REQUIREMENTS:
**a)** Before the material below comes a text on compensating the slow recovery tail in a CSES built from two SOAs and an EAM. List every figure number that text refers to.
**b)** Continue the text on the CSES amplitude evolution, picking up after its final sentence.

EXCERPTED TEXT:
============

As can be seen in Fig. 5, at EAM reverse bias voltages of ≤1.0V, the start of the slow tail in the gain evolution of SOA 1 was partially compensated. However, as the EAM bias increased to ≥2.3V, there was a fast initial recovery followed by a sharp overshoot, a subsequent dip below the steady-state level and a long recovery tail in the amplitude evolution.
Figure 6 shows the amplitude evolution of the entire CSES configuration for both low (100mA) and high (400mA) currents on both SOAs.
The graphs in Fig. 6 show that for 100mA current biases for both SOAs and no EAM voltage bias, there was only a small degree of compensation for the slow tail in the total response of the CSES. However, for 400mA SOA current biases for both SOAs and an EAM voltage bias of 2.3V, the amplitude response consisted predominantly of an ultrafast component as the slow band-filling tail was almost completely eliminated.
In fact, it was possible to achieve near-total compensation for the slow band-filling tail as long as the SOA 1 current was ≥300mA, the SOA 2 current was ≥200mA and the EAM bias was within the range 2.1≤VEAM≤2.5V. Two optimized amplitude evolutions of the CSES with are displayed in Fig. 7 , both of which show full amplitude recovery times of ~10ps and negligible overshoot.
In order to illustrate the effect of the EAM and SOA 2 on the output from SOA 1, the modulated CW signal as it progressed through the CSES system is displayed in Fig. 8 for the case when the bias currents for SOA 1 and SOA 2 are 300mA and 200mA respectively.
In Fig. 8(a), where no voltage was applied to the EAM, the CSES behaved similarly to two SOAs in series. However, in Fig. 8(b), where a non-zero voltage bias was applied to the EAM, both the EAM and SOA 2 changed the amplitude evolution of the probe.

============

GIVEN MATERIAL:
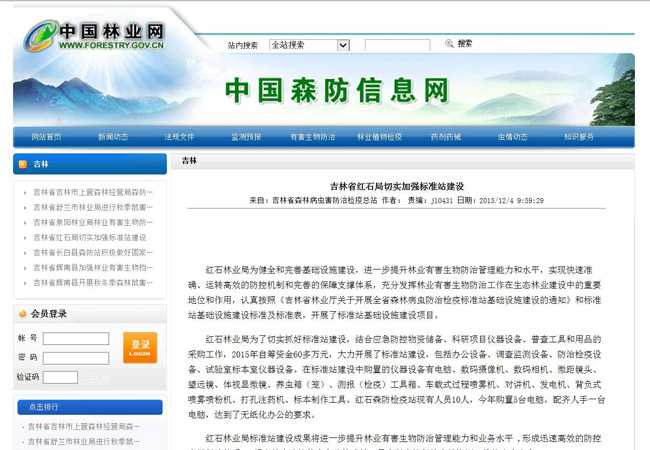Open 知识服务 navigation item
Screen dimensions: 650x450
click(x=578, y=137)
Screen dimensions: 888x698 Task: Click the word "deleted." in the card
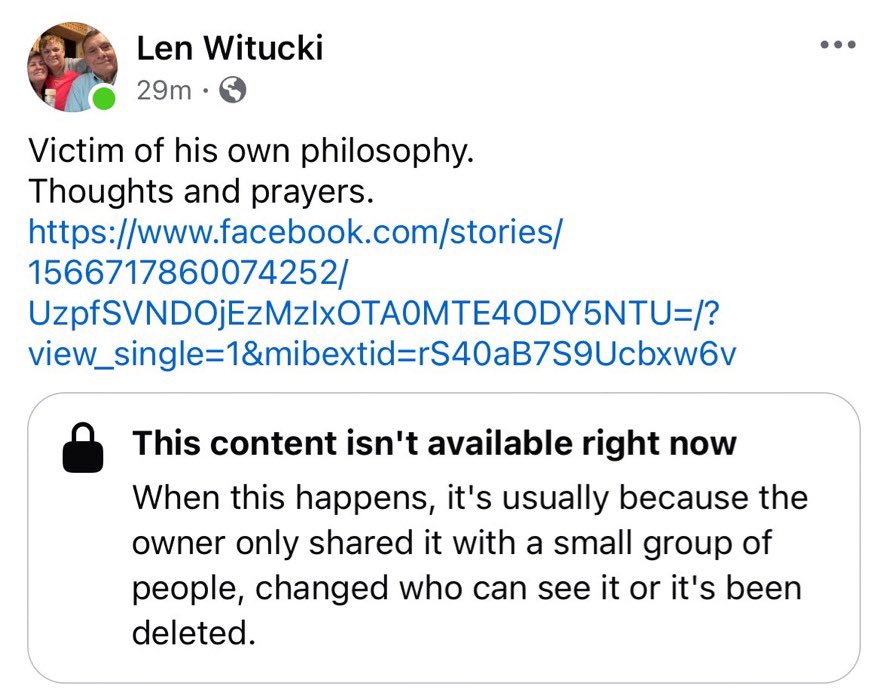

============

THE REPLIES:
**a)** Fig. 5, Fig. 6, Fig. 7, Fig. 8

**b)**
Referring back to Fig. 2(b), we note that the pump absorption by the EAM was weak until the bias voltage exceeded ~1.0V. Above this voltage, the pump was strongly attenuated and the probe was moderately attenuated by the EAM. The strong absorption of the pump had two effects: (i) it enabled cross-absorption modulation (XAM) between pump and probe in the EAM and (ii) it prevented transmission of most of the pump power to SOA 2, thereby allowing SGM of the probe to dominate over XGM between the pump and probe in SOA 2. The combination of XAM between the pump and probe in the EAM and SGM of the probe in SOA 2 led to the remarkably fast amplitude recovery of the CSES under optimum conditions. However, as the EAM bias increased beyond 2.5V, the absorption of the probe power by the EAM increased, causing self-amplitude modulation of the probe to take place in the EAM, thus creating a dip following the overshoot in the amplitude response.
In Fig. 9 , the 10% to 90% (10/90) recovery times are plotted as a function of EAM voltage bias for various SOA currents. The lines between points are present to act as a guide to the eye.
It can be seen from Fig. 9(a) that the CSES recovery time decreased as the SOA 2 current bias increased and as the EAM bias increased. A similar trend can be observed in Fig. 9(b) but the recovery times are all shorter relative to those in Fig. 9(a) due to the larger SOA 1 current bias. The 10/90 recovery times for the CSES when the EAM bias increased beyond 2.3V for Fig. 9(a) and 2.5V for Fig. 9(b) are not shown in the graphs. When the EAM bias was greater than these values, although the initial amplitude response was very fast (<10ps), the prolonged dip in the response caused the amplitude to return below the threshold of 90% full recovery.
Figure 10 shows CSES amplitude evolutions for several probe wavelengths and various values of attenuation on Att. 1. The CSES amplitude evolutions with several values of attenuation on Att. 2 were similar to the evolutions displayed in Fig. 10(b).
Figure 10(a) shows that the CSES amplitude recovery rate improved as the CW wavelength increased. At shorter CW wavelengths, the EAM absorbed more probe power so there was reduced SGM of the probe in SOA 2. At longer CW wavelengths, the EAM absorbed less probe power, leading to increased SGM in SOA 2; therefore, there was greater compensation for the slow tail in the input to SOA 2. Figure 10(b) demonstrates that when the power of the pump and CW probe signals were attenuated, there was a decrease in both XGM between pump and probe in the EAM, and in SGM of the probe in SOA 2, leading to a reduction in the CSES amplitude recovery rate.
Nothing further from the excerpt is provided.